New Delhi: According to a recently launched global map of dietary calcium intake, Indian adults consume only half the amount of calcium required for healthy bones. Launched by the International Osteoporosis Foundation, it indicates that the average calcium intake is only 429 mg per day against the requirement of 800 to 1000 mg per day.
There is a need to create awareness about the effects of not taking in enough dietary calcium. Calcium is a major component of bones, accounting for about 30% to 35% of the mass and strength. Low calcium intake has been linked to lower bone-mineral density, which increases the risk of osteoporosis and broken bones.
Dr KK Aggarwal, President of an NGO called Heart Care Foundation of India said, “The calcium intake of a person varies at each stage of life. The requirements are especially high in the teenage years due to the rapid growth of the skeleton, and at older age, when the body’s ability to absorb calcium declines. In older adults, there is bone loss at the rate of about 1% per year, resulting in calcium loss of approximately 15 g per year.”
“Bones are empty and in a typically adult male, the whole skeleton weighs less than 3 kg. Everyone builds bone up to the age of 30, and then, the process of bone resorption begins. It is, therefore, important for children to build strong bones so that they are not susceptible to fractures when they grow old,” he said.

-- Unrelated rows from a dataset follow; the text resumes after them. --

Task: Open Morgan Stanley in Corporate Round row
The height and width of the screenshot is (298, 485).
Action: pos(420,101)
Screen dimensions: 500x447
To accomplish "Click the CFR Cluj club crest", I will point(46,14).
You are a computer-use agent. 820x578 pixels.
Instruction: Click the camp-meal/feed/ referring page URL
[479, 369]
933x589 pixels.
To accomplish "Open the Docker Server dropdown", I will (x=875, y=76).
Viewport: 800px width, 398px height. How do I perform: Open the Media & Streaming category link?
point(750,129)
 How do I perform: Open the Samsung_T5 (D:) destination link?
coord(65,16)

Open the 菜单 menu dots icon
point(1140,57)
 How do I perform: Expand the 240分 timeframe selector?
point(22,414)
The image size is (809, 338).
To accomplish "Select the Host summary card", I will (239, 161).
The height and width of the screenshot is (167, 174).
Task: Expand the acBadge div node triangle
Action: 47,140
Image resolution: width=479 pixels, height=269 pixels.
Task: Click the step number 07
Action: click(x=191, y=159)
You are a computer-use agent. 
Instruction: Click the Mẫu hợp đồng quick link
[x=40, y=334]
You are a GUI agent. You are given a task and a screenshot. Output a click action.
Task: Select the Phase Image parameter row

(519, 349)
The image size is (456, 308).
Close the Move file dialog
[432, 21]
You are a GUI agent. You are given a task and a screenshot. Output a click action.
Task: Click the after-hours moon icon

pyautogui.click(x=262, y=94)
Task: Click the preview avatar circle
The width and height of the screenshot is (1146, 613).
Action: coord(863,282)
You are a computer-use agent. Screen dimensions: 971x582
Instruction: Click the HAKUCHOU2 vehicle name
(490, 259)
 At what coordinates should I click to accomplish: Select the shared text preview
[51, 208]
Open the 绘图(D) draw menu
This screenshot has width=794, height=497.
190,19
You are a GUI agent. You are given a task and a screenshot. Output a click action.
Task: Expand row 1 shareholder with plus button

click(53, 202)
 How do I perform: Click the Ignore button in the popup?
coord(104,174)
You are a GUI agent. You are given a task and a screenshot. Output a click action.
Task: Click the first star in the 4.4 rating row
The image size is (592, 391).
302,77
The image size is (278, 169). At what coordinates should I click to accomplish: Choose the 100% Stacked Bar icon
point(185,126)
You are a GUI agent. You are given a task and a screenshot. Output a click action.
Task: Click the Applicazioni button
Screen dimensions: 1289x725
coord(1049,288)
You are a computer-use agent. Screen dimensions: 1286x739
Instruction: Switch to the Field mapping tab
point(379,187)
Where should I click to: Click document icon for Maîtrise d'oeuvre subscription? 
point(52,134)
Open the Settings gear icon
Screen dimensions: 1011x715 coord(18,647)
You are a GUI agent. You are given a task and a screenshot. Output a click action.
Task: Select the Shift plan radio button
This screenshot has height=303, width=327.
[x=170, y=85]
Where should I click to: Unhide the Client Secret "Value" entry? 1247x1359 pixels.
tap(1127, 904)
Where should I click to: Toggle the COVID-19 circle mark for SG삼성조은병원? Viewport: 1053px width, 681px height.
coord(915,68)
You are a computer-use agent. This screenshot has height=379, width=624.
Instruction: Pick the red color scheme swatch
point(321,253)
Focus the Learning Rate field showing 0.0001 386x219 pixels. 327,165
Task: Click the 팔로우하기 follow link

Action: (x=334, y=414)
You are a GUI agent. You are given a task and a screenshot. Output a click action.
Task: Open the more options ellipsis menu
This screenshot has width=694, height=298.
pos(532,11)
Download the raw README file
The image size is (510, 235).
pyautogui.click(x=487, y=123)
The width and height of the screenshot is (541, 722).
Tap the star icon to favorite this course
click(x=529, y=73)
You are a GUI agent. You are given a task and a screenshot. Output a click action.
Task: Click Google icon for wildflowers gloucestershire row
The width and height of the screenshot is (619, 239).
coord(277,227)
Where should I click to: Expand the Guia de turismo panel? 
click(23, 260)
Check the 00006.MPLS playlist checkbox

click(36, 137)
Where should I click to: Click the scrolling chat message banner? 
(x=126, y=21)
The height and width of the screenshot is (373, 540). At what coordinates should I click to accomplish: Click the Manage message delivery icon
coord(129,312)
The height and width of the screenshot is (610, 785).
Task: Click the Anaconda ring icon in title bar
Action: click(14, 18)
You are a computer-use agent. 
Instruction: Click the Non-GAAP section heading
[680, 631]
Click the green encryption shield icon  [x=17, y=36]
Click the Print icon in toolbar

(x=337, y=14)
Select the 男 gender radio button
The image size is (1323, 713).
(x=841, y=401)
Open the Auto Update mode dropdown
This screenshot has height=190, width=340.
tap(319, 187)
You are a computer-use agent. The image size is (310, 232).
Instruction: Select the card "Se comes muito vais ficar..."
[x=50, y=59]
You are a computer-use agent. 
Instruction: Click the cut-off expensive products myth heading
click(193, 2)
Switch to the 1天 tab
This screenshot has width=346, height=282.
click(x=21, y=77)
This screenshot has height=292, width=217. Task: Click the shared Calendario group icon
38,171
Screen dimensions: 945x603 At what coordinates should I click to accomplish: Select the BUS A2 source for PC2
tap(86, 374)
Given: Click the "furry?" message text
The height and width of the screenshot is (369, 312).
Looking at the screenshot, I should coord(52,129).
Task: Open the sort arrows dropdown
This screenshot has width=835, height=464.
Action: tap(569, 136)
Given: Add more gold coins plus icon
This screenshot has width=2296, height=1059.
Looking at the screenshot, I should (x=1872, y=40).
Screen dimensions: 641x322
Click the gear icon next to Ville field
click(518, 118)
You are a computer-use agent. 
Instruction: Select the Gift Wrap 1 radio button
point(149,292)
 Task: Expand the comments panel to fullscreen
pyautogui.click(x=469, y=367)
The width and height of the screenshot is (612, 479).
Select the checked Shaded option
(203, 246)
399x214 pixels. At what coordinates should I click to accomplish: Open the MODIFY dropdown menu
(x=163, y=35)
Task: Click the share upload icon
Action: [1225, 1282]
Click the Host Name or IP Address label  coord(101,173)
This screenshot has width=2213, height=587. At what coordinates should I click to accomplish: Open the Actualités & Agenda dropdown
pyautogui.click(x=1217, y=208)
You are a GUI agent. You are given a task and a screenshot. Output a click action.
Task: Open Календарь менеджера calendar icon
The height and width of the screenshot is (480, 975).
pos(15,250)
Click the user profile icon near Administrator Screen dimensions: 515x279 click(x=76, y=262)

The most widely available calcium supplements are calcium carbonate and calcium citrate. Calcium carbonate is cheapest. Calcium carbonate absorption is better when taken with meals; in comparison, calcium citrate is well absorbed in the fasting state. Calcium carbonate is also poorly absorbed in patients taking proton pump inhibitors (PPIs) or H2 blockers. One usually recommends calcium citrate as a first-line calcium supplement in these patients.
Adding further, Dr Aggarwal said, “Adequate calcium intake comes from milk, curd and paneer. Ideally one should take a glass of milk in the morning and a glass of milk in the evening and curd and paneer in the afternoon for adequate calcium intake. Calcium is also present in pulses such as Black gram – urad daal and sesame seeds. Calcium is also present in chuna taken with paan but it may not be a completely absorbable form of calcium.”
Some more tips from HCFI
- It is important to get enough Vitamin D as it helps in the absorption of calcium.
- Some sources of this vitamin include milk, fortified orange juice, mushrooms, and egg yolk.
- Get enough physical activity for about 30 minutes each day. There are exercises that can help increase bone strength and improve balance and coordination.
- Limit the intake of caffeine as this can decrease the absorption of calcium
- If you smoke or drink, it is a good idea to quit both these habits.